201.14(c) LICENSURE Responsibility of licensee.:State only Deficiency.
(c) The licensee through the administrator shall report to the appropriate Division of Nursing Care Facilities field office serious incidents involving residents. As set forth in Section 51.3 (relating to notification). For purpose of this subpart, references to patients in Section 51.3 include references to residents.
Observations:

Based on a review of clinical records and incident/accident reports and staff interview it was determined that the facility failed to report to the State Licensing Agency, Division of Nursing Care Facilities an accident resulting in transportation to the hospital emergency room for one resident (Resident CR1) out of four sampled.

Findings include:

A review of Resident CR1's clinical record revealed that on December 21, 2019, the resident sustained a fall and complained of right hip pain.

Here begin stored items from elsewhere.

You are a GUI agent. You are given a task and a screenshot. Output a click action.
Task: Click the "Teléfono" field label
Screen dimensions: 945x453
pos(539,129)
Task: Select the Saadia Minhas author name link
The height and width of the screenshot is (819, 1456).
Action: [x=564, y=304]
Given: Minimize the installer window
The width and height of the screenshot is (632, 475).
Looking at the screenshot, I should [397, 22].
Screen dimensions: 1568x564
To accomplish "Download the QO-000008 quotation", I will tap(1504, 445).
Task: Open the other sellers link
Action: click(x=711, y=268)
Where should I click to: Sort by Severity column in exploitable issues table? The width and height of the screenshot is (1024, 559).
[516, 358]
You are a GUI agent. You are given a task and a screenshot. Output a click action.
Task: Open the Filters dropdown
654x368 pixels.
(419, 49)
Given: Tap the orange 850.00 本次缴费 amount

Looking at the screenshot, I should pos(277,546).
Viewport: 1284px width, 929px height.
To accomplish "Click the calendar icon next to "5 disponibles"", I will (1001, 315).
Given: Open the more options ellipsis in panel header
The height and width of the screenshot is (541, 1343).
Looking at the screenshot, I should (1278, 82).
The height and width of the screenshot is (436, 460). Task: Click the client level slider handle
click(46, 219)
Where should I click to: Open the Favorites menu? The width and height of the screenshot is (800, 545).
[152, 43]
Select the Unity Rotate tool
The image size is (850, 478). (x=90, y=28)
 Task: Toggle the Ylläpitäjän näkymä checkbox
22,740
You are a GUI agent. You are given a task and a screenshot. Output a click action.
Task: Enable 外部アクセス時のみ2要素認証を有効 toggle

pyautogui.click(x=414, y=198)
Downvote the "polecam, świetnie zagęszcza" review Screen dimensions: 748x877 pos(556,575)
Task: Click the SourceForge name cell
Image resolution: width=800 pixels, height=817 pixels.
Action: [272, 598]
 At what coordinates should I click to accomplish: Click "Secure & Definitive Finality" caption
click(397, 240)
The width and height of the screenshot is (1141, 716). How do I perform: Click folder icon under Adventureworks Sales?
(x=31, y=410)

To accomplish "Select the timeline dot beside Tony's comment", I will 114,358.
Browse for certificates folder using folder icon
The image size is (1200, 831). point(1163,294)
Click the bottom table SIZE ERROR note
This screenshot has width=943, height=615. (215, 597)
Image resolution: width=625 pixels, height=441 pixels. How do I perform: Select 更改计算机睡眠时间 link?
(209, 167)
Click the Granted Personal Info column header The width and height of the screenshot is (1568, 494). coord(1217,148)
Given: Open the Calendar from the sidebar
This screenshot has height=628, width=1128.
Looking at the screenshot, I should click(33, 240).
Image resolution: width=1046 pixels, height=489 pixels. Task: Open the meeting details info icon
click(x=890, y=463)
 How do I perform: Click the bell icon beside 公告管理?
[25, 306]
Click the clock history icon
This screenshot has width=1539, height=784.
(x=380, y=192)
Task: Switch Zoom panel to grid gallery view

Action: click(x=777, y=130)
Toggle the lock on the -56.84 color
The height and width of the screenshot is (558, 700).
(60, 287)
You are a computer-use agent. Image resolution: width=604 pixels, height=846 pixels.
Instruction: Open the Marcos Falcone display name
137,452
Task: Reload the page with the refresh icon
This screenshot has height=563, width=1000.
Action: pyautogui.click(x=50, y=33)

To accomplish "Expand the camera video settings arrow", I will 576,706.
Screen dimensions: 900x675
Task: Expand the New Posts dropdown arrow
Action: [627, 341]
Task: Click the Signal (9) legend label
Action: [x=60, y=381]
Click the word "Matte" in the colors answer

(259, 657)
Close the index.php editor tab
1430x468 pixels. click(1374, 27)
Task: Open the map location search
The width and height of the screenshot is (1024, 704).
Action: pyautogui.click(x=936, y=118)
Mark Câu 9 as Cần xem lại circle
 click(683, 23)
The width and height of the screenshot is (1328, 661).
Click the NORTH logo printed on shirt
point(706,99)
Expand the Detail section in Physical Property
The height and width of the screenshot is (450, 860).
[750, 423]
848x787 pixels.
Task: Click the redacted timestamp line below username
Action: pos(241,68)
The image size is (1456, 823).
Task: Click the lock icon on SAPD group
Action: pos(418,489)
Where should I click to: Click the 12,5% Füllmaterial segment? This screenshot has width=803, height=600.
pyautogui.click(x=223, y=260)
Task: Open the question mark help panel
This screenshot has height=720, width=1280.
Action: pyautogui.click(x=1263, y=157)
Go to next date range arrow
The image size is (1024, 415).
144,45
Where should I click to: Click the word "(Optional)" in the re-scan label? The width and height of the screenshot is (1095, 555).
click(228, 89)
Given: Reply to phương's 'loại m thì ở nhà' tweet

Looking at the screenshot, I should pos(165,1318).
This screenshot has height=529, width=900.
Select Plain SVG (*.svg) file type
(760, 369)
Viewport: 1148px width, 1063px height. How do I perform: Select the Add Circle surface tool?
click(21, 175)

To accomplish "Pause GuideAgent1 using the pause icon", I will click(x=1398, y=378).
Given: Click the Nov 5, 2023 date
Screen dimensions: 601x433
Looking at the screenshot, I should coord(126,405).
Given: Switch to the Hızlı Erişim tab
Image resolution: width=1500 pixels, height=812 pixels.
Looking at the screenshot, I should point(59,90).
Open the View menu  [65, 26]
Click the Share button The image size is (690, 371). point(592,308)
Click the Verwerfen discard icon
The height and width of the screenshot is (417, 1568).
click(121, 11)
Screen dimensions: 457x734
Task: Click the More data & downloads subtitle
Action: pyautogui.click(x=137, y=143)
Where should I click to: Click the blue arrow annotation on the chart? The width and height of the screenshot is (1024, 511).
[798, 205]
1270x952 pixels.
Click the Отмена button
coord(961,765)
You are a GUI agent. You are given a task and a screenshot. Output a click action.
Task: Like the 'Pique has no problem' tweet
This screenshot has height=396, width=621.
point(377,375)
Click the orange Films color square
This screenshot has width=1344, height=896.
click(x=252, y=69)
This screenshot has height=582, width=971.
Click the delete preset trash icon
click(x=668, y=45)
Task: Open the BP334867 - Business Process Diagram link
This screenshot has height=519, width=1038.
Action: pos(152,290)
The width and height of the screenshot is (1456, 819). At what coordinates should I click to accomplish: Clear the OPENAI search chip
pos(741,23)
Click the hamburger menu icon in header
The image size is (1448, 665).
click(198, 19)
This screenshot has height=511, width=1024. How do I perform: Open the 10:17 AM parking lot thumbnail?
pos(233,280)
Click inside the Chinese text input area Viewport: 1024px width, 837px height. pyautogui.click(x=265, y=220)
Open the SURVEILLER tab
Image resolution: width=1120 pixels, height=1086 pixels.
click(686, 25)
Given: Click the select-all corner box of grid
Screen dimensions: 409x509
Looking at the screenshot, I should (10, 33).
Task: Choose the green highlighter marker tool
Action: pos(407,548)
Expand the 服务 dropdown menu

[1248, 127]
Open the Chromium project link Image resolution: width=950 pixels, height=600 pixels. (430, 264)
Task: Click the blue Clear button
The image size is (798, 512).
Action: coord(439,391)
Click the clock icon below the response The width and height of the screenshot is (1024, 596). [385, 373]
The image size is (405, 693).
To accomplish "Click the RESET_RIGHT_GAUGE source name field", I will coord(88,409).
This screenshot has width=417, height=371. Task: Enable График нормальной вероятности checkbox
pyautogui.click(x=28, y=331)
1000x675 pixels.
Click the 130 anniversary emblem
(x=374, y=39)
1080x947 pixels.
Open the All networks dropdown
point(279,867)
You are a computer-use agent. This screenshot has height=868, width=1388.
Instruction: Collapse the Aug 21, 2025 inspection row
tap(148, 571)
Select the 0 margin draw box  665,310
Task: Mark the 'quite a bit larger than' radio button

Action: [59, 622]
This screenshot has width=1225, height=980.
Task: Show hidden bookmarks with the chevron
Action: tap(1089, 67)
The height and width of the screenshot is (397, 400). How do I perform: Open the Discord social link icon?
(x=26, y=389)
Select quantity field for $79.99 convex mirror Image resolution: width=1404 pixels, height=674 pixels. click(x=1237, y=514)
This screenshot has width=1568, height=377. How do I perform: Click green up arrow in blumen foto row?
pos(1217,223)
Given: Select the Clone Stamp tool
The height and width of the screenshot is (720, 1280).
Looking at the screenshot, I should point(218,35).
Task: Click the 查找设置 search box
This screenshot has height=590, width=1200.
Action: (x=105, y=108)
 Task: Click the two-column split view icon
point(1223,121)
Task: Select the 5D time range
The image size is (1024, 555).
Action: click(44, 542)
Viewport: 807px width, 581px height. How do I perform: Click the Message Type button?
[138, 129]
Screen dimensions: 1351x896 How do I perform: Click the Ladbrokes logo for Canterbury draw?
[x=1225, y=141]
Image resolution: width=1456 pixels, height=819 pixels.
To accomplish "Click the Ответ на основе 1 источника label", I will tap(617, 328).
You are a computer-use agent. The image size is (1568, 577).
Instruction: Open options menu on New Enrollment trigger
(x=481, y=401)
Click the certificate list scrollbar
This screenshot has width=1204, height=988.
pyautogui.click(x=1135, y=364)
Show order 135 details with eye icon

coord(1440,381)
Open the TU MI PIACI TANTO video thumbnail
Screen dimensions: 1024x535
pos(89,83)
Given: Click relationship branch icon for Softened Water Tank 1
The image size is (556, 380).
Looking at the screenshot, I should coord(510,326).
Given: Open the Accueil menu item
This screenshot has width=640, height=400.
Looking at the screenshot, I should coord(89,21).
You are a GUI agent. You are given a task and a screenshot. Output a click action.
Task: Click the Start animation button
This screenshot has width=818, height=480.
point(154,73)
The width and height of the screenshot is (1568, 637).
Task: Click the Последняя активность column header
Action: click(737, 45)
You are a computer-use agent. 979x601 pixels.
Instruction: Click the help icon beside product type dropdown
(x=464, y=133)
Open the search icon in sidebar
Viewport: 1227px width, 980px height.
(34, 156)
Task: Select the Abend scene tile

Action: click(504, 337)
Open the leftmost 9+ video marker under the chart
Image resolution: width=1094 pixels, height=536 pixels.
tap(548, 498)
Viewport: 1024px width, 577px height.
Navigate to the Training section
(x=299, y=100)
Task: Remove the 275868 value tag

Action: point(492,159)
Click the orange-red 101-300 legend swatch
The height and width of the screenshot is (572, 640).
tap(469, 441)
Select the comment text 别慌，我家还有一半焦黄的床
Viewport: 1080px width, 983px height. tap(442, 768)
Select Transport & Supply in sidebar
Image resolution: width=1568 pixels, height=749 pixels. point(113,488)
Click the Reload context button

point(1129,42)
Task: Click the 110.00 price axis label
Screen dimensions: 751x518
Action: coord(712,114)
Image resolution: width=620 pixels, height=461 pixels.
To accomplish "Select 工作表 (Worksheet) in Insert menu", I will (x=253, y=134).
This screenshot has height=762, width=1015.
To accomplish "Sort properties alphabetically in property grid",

Nursing documentation indicated that the resident would not walk, which she was not normal for her and the physician was called. The physician ordered the resident to be sent to the emergency room to be evaluated.

A review of information provided by the facility dated December 21, 2020, at 7:45 p.m. revealed that Resident CR1 had an unwitnessed fall. The resident complained of right hip pain after the fall and was transferred to the emergency room for an evaluation.

This resident's accident and transfer to the emergency room was not reported to the Division of Nursing Care Facilities, Scranton Field Office.

An interview with the Director of Nursing on February 18, 2020, at approximately 1:30 p.m. verified that the facility did not notify the Division of Nursing Care Facilities of this resident's fall with transfer to the emergency room (event type Transfer/ Admission to Hospital Because of Injury/ Accident).



 Plan of Correction - To be completed: 03/25/2020









P0410 Resident CR1 was discharged from the facility.

Current residents incident reports will be reviewed for the past 30 days for proper notification to the State Licensing Agency, Division of Nursing Care Facilities as required.

Licensed nursing staff were inserviced on reportable incidents/accidents.

DON/designee will audit incident reports daily at morning meeting to determine notification to the Division of Nursing Care Facilities. The results of the audits will be forwarded to the monthly QAPI meeting for discussion and review.